## Given entries
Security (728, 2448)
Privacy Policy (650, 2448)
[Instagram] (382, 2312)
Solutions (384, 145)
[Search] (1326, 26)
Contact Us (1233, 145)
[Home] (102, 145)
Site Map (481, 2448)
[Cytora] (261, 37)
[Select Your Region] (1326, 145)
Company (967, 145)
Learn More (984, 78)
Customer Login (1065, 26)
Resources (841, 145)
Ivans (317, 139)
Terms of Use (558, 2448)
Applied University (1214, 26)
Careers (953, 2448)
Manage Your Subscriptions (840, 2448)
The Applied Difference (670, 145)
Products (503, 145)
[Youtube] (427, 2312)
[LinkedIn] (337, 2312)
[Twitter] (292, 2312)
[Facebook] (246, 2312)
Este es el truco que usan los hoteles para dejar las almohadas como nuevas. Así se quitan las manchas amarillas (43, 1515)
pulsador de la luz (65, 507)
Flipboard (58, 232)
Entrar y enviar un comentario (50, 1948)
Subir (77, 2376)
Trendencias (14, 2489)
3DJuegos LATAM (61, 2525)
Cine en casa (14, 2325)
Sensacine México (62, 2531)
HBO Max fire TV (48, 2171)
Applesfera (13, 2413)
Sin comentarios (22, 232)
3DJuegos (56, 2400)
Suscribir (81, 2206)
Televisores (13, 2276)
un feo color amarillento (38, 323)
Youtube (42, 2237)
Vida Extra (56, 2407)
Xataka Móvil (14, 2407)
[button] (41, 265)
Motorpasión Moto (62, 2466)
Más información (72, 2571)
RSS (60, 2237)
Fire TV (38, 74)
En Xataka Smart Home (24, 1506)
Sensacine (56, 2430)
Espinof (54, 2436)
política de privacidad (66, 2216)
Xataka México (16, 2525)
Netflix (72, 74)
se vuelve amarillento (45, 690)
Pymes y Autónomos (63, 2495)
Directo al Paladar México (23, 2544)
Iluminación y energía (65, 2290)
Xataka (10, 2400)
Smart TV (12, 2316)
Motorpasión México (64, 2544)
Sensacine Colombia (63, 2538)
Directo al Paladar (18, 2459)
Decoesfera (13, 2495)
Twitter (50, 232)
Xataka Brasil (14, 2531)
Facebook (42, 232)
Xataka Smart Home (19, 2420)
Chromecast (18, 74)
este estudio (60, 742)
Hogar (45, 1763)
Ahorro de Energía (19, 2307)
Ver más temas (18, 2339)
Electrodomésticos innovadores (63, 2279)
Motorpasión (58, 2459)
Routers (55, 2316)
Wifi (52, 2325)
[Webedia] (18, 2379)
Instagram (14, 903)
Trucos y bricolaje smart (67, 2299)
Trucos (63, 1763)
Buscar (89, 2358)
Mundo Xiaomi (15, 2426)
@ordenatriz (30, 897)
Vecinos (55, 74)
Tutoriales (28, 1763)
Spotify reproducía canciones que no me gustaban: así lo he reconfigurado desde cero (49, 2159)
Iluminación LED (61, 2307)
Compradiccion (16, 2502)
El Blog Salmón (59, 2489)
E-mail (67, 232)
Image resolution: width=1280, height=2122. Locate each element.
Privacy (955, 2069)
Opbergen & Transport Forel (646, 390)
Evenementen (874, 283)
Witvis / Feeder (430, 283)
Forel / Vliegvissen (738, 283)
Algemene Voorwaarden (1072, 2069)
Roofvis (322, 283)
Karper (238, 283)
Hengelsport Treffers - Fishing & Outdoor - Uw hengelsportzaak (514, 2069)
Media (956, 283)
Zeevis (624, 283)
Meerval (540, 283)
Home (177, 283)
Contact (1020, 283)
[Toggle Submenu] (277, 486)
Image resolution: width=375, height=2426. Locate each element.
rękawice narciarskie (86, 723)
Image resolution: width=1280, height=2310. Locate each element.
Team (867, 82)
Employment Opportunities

## Work order
Every line of the material that holds the word "Forel" must be found and copied.

## Solution for this exercise
Opbergen & Transport Forel (646, 390)
Forel / Vliegvissen (738, 283)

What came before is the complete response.